··· Données fournies

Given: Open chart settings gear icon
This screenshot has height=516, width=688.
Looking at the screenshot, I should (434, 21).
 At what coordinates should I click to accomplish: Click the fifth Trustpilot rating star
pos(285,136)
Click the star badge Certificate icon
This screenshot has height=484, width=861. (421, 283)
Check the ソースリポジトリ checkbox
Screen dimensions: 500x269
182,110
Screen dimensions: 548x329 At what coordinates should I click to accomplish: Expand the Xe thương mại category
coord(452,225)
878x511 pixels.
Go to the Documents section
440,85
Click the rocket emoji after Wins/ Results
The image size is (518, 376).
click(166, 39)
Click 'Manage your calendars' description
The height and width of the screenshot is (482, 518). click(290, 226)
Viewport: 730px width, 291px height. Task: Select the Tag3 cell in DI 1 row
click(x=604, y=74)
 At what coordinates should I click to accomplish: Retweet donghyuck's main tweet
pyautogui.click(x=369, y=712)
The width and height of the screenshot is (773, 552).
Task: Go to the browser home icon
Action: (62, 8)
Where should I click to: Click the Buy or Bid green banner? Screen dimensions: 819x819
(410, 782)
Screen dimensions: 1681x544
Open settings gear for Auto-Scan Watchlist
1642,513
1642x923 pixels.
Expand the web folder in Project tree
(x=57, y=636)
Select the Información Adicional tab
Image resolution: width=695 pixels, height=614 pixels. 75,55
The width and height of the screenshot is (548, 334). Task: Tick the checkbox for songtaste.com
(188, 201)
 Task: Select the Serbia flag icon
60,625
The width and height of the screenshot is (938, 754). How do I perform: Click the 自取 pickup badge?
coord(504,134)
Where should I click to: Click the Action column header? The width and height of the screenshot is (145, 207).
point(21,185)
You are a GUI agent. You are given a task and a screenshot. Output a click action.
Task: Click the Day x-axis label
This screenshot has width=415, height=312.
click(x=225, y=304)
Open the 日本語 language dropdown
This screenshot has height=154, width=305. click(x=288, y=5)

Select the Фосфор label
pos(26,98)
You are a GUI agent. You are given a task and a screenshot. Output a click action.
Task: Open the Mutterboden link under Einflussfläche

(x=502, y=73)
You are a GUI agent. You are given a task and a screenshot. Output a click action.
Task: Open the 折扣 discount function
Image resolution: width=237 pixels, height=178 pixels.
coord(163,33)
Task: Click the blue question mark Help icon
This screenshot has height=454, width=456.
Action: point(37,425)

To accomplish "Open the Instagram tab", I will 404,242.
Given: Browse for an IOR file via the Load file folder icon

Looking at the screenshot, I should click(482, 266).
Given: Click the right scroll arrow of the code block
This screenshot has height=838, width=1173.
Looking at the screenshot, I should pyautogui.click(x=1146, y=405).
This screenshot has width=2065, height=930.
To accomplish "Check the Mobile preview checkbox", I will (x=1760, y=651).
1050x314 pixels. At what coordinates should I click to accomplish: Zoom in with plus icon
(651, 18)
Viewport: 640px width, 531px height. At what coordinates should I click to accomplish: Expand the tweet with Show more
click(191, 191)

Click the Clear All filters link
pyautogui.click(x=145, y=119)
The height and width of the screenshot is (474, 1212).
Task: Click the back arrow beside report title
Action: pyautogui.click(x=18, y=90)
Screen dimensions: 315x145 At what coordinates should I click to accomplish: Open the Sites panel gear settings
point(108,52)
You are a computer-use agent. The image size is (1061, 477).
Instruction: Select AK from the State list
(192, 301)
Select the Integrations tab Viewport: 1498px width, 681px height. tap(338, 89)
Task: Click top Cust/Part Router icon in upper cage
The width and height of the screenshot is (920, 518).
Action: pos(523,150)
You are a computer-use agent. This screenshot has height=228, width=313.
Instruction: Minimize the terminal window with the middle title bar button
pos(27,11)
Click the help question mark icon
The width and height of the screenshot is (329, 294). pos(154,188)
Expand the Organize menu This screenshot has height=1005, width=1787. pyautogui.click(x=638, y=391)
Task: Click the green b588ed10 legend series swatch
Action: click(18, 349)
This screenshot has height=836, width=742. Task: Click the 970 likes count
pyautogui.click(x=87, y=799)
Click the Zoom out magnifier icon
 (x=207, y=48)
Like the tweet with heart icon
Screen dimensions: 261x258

······

-- Énoncé de la tâche --
Recopiez à l'identique, s'il vous plaît, les lignes depuis le début jusqu'à celle qui contient « pos(285,136) », celle-ci comprise.

-- Corrigé de l'exercice --
Given: Open chart settings gear icon
This screenshot has height=516, width=688.
Looking at the screenshot, I should (434, 21).
 At what coordinates should I click to accomplish: Click the fifth Trustpilot rating star
pos(285,136)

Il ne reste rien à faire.